_Passage provided_:
Musical synthesis, most commonly, is the process of generating musical audio with given control parameters such as instrument type and note sequences over time. The primary difference between synthesis engines is the way in which timbre is modeled and controlled. In general, it is difficult to design a synthesizer that both has dynamic and intuitive timbre control and is able to span a wide range of timbres; most synthesizers change timbres by having presets for different instrument classes or have a very limited space of timbre transformations available for a single instrument type.

In this paper, we present a flexible music synthesizer named Mel2Mel, which uses a learned, non-linear instrument embedding as timbre control parameters in conjunction with a learned synthesis engine based on WaveNet. Because the model has to learn the timbre – any information not specified in the note sequence – to successfully reconstruct the audio, the embedding space spans over the various aspects of timbre such as spectral and temporal envelopes of notes. This learned synthesis engine allows for flexible timbre control, and in particular, timbre morphing between instruments, as demonstrated in our interactive web demo.111https://neural-music-synthesis.github.io

1.1 Timbre Control in Musical Synthesis

Methods for music synthesis are based on a variety of techniques such as FM synthesis, subtractive synthesis, physical modeling, sample-based synthesis, and granular synthesis [1]. The method of controlling timbre and the level of flexibility depends on the parameters of the exact method used, but in general, there is a trade-off between flexible timbre control over synthetic sounds (e.g. FM or subtractive synthesis) and a limited timbre control in more “realistic” sounds (e.g. sample-based or granular synthesis). Our work is aimed at achieving the best of both worlds: flexibly controlling a variety of realistic-sounding timbres.

1.2 Timbre Morphing

‘Morphing’ of a sound can be generally described as making a perceptually gradual transition between two or more sounds [2]. A common approach is to use a synthesis model and define sound morphing as a numerical interpolation of the model parameters. Sinusoidal models can directly interpolate between the energy proportions of the partials [3, 4]. Other models use parameters characterizing the spectral envelope [5, 6] or psychoacoustic features for perceptually linear transition [7]. A limitation of these approaches is that morphing can only be applied among the range of timbres covered by a certain synthesis model, whose expressiveness or parameter set may be limited. To overcome this, we employ a data-driven approach for music synthesis that is generalizable to all timbres in the dataset.

1.3 Timbre Spaces and Embeddings

Timbre is often modeled using a timbre space [8], in which similar timbres lie closer than dissimilar timbres. In psychoacoustics, multidimensional scaling (MDS) is used to obtain a timbre space which preserves the timbral dissimilarities measured in perceptual experiments [9, 10]. Meanwhile, in music content analysis, timbre similarity is measured using computed features such as the Mel-frequency cepstral coefficients (MFCCs) [11], descriptors of the spectral envelope [12], or hidden-layer weights of a neural network trained to distinguish different timbres [13]. A recent method [14]

used a variational autoencoder

[15] to obtain a timbre space, and unlike the above embeddings, the method is able to generate monophonic audio for a particular timbre embedding but does not consider the temporal evolution of notes such as attacks and decays. In our work, we generate a timbre embedding as a byproduct of polyphonic synthesis, which can utilize both spectral and temporal aspects of timbres.

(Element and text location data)
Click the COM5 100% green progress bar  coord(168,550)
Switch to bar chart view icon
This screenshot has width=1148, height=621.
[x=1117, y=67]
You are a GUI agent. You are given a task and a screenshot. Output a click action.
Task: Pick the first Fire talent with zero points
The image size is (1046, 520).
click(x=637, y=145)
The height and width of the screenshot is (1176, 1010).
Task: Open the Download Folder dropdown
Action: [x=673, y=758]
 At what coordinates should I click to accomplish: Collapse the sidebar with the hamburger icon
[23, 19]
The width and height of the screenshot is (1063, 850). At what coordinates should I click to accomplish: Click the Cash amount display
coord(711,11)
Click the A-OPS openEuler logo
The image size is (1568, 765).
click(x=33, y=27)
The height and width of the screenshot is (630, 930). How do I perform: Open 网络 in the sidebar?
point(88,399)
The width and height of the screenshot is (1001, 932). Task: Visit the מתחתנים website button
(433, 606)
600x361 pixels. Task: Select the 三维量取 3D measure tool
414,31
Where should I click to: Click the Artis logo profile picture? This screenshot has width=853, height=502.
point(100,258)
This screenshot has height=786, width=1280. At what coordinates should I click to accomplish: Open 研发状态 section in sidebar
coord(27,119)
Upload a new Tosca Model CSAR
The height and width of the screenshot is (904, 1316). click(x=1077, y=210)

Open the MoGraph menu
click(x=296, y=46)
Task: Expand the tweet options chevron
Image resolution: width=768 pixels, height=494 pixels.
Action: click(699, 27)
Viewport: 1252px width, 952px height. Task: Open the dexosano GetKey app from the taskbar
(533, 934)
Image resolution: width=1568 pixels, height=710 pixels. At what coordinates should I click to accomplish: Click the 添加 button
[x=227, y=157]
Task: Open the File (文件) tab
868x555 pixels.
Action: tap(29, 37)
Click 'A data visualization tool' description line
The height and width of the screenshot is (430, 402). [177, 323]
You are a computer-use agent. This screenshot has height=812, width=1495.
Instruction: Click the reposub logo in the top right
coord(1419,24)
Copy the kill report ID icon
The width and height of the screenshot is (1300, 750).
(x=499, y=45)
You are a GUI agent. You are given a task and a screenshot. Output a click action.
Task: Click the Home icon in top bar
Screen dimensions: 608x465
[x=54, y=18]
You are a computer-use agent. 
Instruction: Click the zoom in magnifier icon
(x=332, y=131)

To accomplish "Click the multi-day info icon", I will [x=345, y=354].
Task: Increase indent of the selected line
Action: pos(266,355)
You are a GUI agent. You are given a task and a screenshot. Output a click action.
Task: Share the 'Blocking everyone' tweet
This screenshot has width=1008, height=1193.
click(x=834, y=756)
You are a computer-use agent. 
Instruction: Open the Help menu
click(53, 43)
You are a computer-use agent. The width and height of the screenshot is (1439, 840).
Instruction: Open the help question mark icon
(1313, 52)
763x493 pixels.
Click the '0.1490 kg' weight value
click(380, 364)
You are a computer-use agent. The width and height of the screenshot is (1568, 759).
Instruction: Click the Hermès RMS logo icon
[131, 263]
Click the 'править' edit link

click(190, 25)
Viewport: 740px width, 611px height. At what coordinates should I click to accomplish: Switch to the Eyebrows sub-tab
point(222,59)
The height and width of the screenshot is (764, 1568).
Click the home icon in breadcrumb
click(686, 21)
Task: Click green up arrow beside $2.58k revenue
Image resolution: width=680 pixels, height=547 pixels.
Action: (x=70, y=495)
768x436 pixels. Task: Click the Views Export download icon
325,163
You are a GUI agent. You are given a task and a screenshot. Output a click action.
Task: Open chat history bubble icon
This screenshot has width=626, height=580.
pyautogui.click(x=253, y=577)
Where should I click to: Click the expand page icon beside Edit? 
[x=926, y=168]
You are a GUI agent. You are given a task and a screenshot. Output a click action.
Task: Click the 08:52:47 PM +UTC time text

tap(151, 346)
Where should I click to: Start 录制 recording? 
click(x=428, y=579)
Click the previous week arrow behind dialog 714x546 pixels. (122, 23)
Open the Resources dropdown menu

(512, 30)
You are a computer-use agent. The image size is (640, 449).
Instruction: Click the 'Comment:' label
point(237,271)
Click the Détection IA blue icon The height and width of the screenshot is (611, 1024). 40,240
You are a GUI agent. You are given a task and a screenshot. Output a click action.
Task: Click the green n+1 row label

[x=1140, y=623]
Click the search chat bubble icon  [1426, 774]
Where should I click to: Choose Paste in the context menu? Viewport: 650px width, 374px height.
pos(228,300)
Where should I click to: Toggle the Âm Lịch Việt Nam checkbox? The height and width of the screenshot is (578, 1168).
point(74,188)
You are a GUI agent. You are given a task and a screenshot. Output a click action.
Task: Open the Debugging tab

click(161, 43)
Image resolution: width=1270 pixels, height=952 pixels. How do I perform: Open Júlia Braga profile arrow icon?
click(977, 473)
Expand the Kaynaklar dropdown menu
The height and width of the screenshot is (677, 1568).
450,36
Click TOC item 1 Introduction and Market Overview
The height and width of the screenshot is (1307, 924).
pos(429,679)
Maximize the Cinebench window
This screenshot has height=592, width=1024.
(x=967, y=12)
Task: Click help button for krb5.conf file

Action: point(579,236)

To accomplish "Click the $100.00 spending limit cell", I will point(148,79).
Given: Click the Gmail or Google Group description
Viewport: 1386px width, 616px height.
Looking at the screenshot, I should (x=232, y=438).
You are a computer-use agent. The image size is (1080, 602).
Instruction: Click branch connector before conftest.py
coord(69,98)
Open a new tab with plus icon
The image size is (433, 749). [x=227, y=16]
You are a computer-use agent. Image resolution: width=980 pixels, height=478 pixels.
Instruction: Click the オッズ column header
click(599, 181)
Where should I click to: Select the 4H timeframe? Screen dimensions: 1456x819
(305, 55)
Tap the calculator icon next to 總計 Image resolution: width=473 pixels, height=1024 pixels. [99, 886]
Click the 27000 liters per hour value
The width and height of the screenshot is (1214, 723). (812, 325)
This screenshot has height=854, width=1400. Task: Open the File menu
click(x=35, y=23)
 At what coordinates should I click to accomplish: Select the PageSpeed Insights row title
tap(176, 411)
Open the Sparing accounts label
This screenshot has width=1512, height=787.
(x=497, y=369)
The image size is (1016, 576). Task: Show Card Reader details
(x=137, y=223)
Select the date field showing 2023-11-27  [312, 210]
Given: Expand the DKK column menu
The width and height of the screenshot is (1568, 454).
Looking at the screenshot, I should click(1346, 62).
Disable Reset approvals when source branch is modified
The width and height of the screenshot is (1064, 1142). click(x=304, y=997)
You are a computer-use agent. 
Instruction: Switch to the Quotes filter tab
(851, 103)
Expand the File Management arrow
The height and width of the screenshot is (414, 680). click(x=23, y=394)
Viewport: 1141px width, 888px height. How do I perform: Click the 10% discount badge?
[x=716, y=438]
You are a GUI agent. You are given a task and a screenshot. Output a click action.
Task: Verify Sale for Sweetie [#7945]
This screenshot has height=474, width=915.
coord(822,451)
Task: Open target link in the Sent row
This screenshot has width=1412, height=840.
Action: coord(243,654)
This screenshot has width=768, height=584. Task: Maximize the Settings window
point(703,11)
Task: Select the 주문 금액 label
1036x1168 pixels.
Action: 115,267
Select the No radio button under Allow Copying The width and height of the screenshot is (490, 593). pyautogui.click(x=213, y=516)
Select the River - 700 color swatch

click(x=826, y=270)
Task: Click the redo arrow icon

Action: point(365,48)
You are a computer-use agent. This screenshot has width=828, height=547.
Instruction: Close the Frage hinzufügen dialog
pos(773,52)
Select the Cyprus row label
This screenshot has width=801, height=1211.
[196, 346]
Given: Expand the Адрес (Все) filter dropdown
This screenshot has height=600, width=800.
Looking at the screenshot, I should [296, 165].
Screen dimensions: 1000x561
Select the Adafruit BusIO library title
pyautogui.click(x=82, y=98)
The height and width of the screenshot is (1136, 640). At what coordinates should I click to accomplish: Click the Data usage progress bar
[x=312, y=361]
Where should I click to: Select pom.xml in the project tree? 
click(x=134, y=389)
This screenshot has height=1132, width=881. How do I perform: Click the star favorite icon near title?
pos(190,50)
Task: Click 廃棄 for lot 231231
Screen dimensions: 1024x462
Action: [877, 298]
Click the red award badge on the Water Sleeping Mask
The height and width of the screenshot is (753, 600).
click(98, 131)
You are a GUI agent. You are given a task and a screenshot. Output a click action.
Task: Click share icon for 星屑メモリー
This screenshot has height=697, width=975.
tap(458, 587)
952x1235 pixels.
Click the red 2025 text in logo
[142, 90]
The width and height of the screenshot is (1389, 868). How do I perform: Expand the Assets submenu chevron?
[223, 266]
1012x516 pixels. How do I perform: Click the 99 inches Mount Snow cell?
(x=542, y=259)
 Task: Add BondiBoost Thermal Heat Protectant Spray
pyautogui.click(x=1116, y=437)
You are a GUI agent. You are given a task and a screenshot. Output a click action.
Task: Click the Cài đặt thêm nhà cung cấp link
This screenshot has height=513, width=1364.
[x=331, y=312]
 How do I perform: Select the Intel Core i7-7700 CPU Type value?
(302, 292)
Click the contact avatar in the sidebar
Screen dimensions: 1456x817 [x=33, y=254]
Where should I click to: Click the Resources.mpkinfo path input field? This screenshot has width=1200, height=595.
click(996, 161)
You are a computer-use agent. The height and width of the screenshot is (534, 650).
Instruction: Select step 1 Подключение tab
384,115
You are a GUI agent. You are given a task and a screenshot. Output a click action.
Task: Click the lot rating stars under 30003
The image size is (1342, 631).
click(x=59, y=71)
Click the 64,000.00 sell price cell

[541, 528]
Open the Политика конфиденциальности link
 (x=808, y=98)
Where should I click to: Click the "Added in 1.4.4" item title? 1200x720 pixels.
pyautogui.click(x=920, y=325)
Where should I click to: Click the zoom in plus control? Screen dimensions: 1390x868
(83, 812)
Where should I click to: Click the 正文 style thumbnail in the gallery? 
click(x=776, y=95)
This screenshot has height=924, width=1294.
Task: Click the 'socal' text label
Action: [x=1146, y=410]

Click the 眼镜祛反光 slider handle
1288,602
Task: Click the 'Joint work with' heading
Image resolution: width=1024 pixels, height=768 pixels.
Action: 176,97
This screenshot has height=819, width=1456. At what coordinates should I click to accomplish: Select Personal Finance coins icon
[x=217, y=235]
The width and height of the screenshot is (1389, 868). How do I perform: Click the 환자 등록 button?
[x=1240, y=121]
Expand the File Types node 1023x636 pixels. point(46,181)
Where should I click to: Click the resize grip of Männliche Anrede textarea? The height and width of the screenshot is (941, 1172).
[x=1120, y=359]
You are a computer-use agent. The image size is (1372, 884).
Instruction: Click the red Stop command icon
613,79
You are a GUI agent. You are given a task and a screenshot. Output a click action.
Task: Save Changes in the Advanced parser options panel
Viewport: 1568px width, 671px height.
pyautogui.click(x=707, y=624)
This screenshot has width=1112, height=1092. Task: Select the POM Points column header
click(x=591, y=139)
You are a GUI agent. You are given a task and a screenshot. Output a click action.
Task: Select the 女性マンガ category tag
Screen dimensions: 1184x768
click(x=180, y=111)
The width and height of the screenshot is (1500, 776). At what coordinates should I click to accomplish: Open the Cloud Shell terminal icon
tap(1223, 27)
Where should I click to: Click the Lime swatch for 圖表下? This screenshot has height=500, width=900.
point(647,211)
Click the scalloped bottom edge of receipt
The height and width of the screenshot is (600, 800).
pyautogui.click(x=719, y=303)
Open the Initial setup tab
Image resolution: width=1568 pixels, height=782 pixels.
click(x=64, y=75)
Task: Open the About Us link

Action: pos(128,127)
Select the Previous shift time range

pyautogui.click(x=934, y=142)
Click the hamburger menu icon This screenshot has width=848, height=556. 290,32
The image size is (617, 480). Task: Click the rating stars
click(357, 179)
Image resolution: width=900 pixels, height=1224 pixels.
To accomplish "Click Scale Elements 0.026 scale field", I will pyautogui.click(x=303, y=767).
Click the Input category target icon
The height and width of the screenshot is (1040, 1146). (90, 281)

_What is being asked_:
According to the passage on musical synthesis, what is the learned synthesis engine in Mel2Mel based on? The entries aren't needed for this.

_Result of the task_:
WaveNet